_Records provided_:

* * *

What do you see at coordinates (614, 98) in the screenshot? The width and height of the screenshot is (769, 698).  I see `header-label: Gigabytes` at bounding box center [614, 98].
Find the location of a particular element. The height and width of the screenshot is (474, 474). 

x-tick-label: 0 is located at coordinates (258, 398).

* * *

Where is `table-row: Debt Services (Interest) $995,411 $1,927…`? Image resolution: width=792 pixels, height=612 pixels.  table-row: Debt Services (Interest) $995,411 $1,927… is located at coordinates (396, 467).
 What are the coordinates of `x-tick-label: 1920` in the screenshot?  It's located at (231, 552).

* * *

_Task prompt_: Begin at the line that contains "What do you" and stop after the line that contains "x-tick-label: 0 is". Reproduce those lines with "screenshot" replaced by "screen capture" and everything else left unchanged.

_Task solution_:
What do you see at coordinates (614, 98) in the screen capture? The width and height of the screen capture is (769, 698).  I see `header-label: Gigabytes` at bounding box center [614, 98].
Find the location of a particular element. The height and width of the screen capture is (474, 474). 

x-tick-label: 0 is located at coordinates (258, 398).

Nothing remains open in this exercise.